Auf den ersten Blick sieht es nach einem Positionspapier der Industrieverbände aus: »Wir wollen, dass Deutschland ein erfolgreiches Industrieland bleibt«, heißt es etwa im ersten Satz des Elf-Punkte-Programms, das jedoch die IG Metall am Mittwoch veröffentlichte. Erarbeitet wurde es von über 40 Gesamt- und Konzernbetriebsräten aus den großen Industrieunternehmen. Auf den zweiten Blick verweisen die Forderungen auf tiefgreifende Verteilungskonflikte und gehen auf Konfrontationskurs mit Unternehmen und der Sparpolitik der FDP.

»Jedes Jahr rund 60 Milliarden Euro, so viel muss der Staat in den nächsten zehn Jahren zusätzlich in öffentliche Infrastrukturen investieren«, heißt es etwa zur aktuellen Sparpolitik der Bundesregierung in dem Papier der IG Metall. Es geht um Digitalisierung und KI, Anreize für die Produktion von Halbleitern, Batterien und Wasserstoff, um Schienen- und Energienetze.

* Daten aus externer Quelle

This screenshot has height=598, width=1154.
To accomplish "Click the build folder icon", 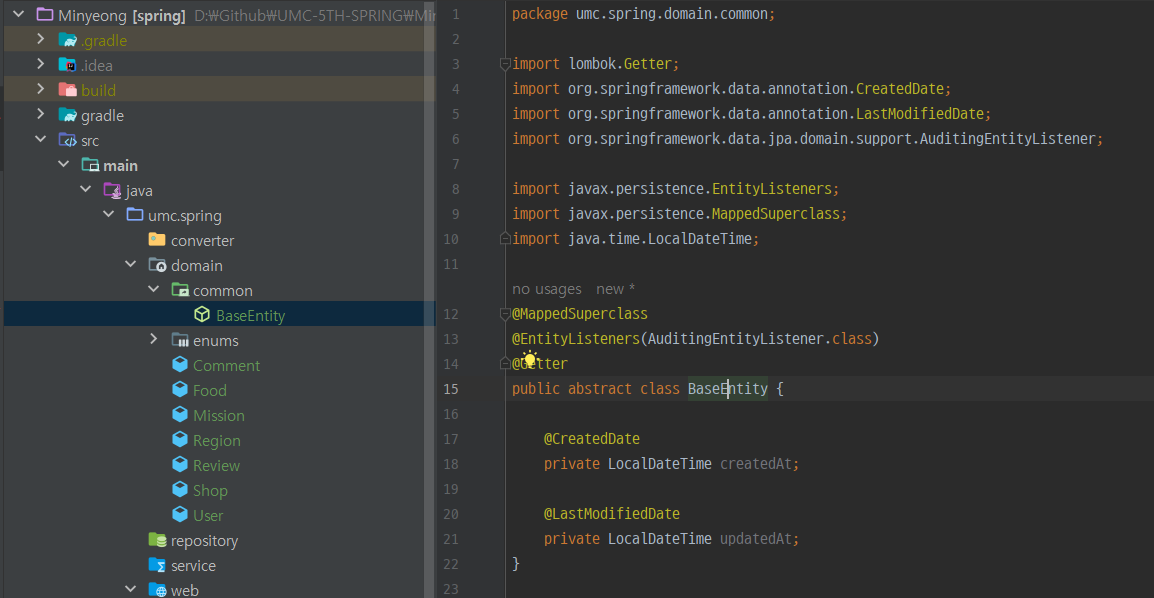I will [68, 90].
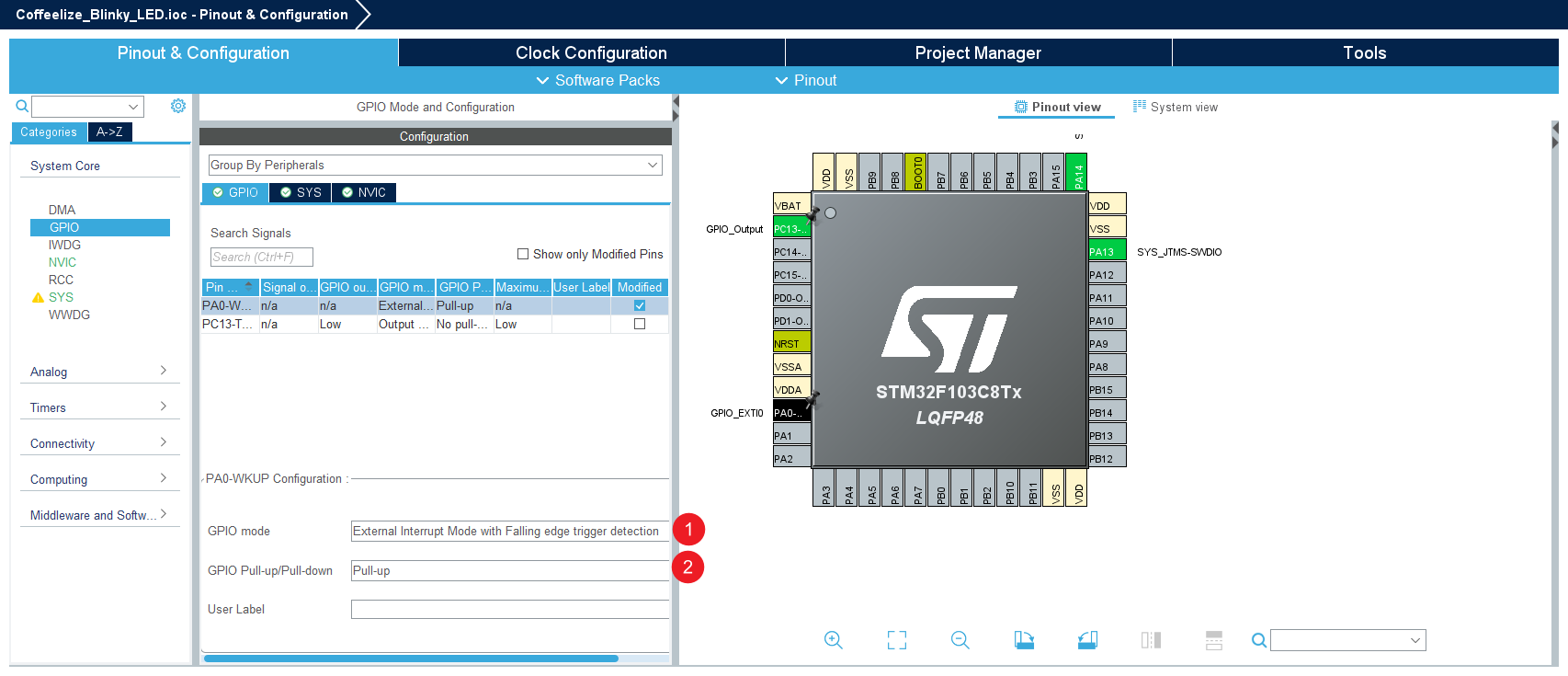
Task: Open the Group By Peripherals dropdown
Action: pyautogui.click(x=435, y=166)
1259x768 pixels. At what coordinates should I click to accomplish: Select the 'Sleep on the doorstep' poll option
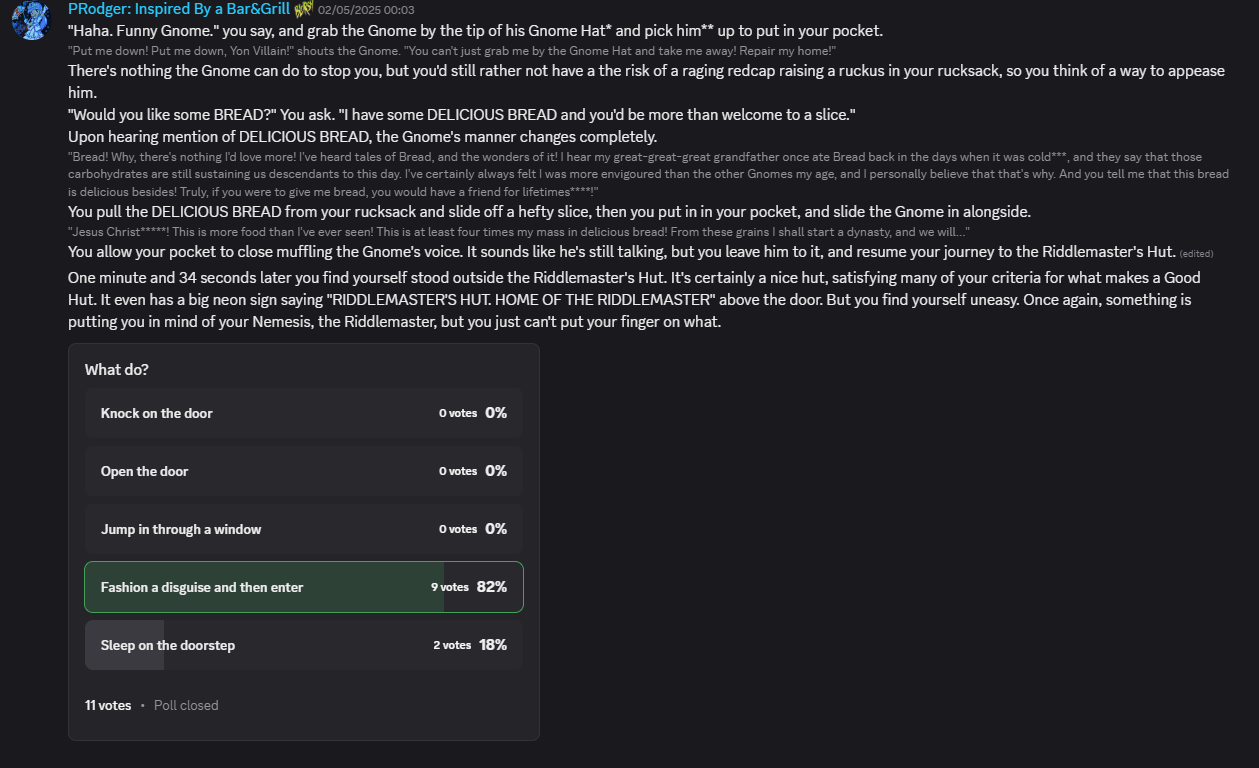[304, 645]
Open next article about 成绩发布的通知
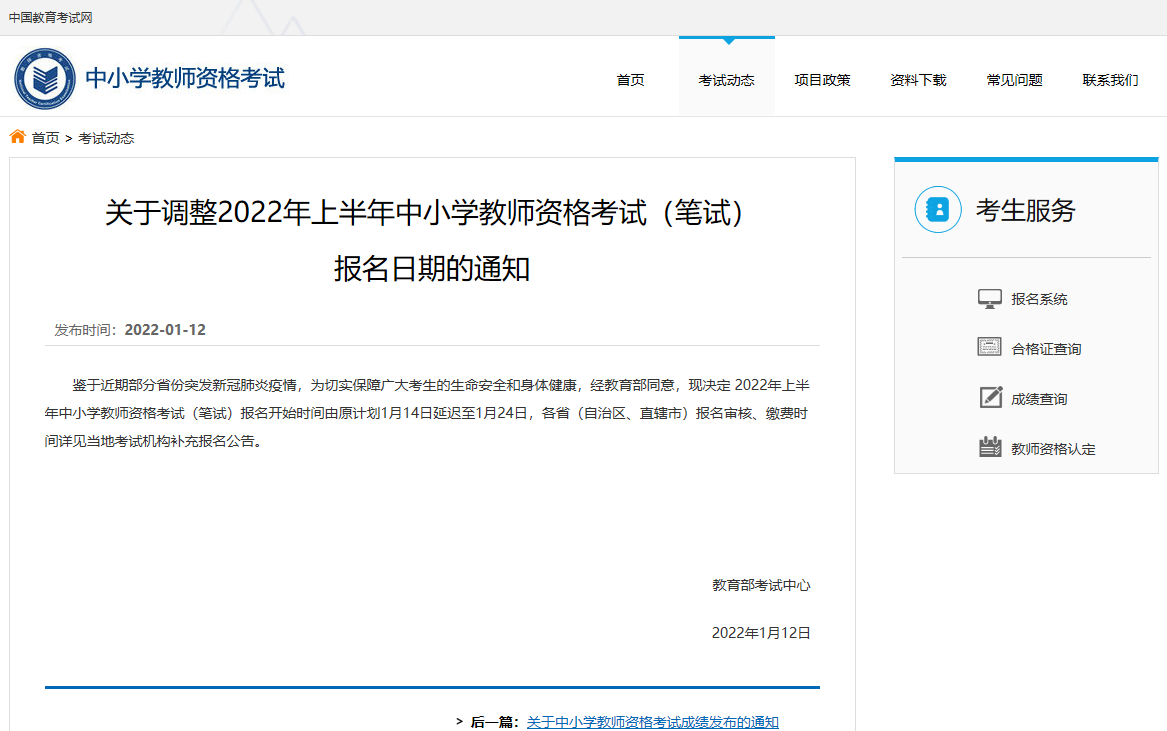The height and width of the screenshot is (731, 1167). tap(652, 722)
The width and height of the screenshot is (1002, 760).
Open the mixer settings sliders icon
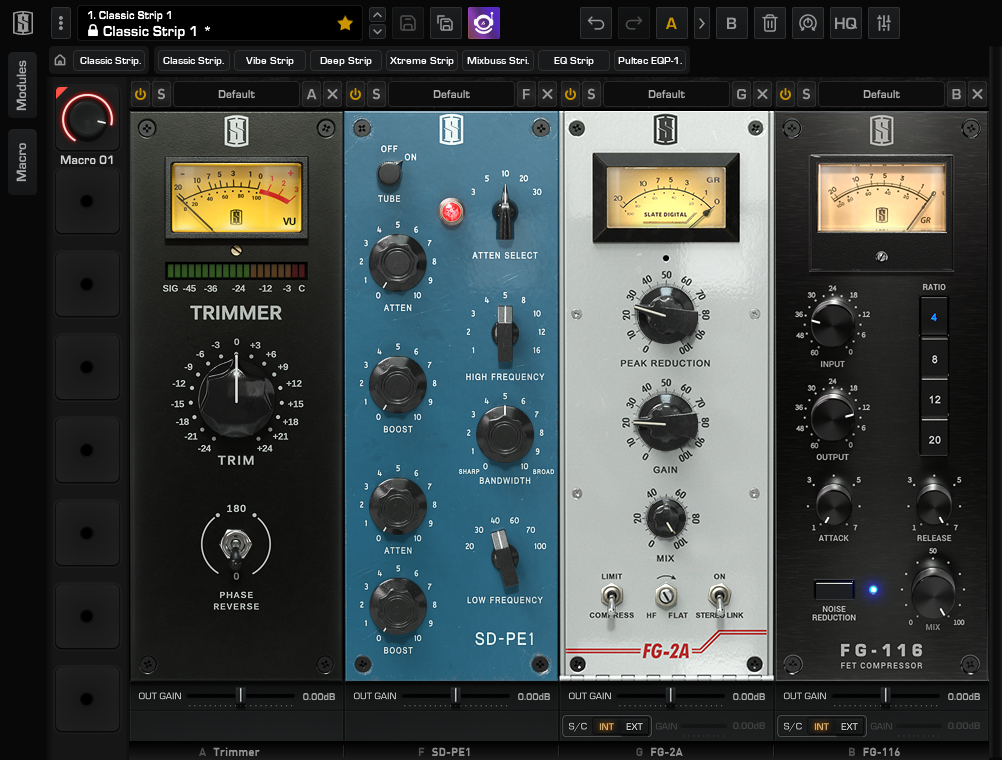(884, 23)

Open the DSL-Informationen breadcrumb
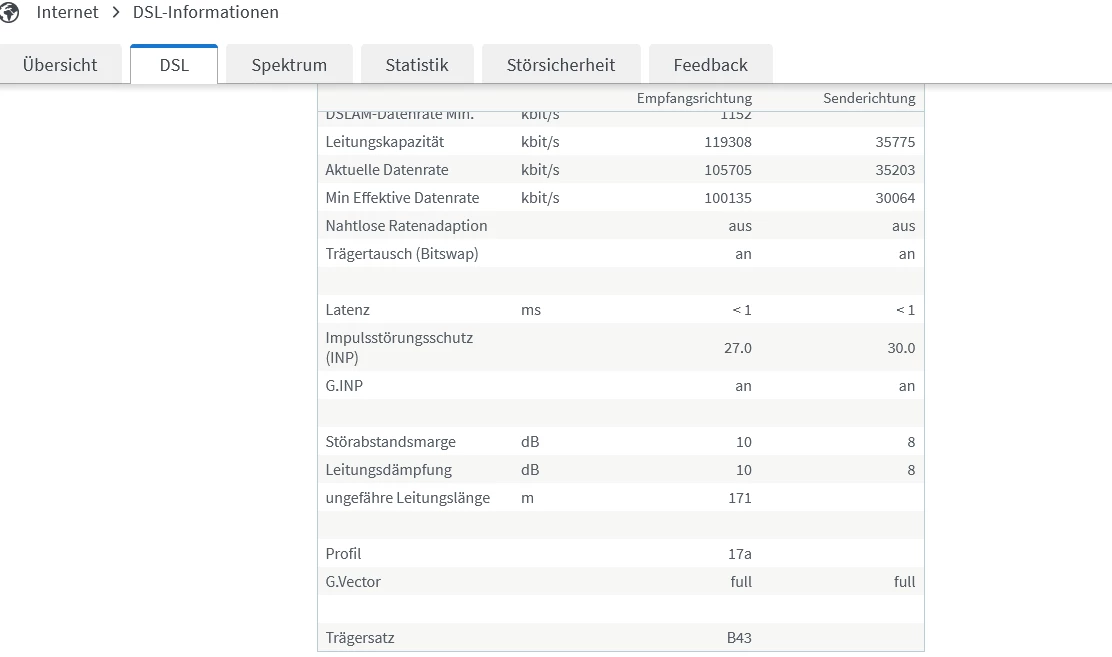coord(206,13)
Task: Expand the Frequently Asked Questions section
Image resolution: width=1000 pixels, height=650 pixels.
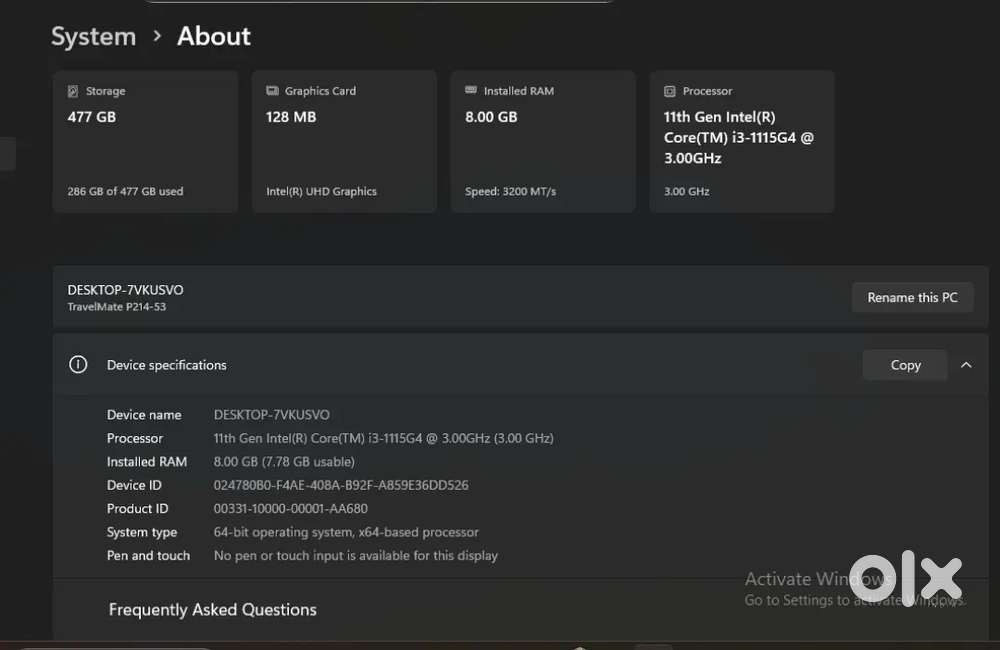Action: point(212,609)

Mit ihren Investitionsforderungen berufen sich die Betriebsratsvorsitzenden auch auf die jüngsten Vorschläge der beiden großen Wirtschaftsforschungsinstitute, dem unternehmernahen Institut der deutschen Wirtschaft (IW) und dem gewerkschaftsnahen Institut für Makroökonomie und Konjunkturforschung (IMK). Aus einer am Dienstag gemeinsam vorgestellten Studie geht hervor, dass es bis 2034 einen Investitionsbedarf in Höhe von 600 Milliarden Euro gibt.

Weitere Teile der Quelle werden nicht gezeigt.